- [REQUIRED WORK] The whole listing should be given back without any alteration.

-------- DATA EXTRACT --------

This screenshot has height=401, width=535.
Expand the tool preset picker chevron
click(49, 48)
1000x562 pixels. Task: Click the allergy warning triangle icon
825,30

--------

- [RESPONSE AREA]
This screenshot has height=401, width=535.
Expand the tool preset picker chevron
click(49, 48)
1000x562 pixels. Task: Click the allergy warning triangle icon
825,30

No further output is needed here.